* ASSIGNMENT
Your response needs to be the data below, retyped exactly.

··· WORKING DATA

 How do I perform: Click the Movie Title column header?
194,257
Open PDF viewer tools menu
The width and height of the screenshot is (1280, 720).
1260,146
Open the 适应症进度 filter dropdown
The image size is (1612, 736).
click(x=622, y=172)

······

* THE ANSWER
 How do I perform: Click the Movie Title column header?
194,257
Open PDF viewer tools menu
The width and height of the screenshot is (1280, 720).
1260,146
Open the 适应症进度 filter dropdown
The image size is (1612, 736).
click(x=622, y=172)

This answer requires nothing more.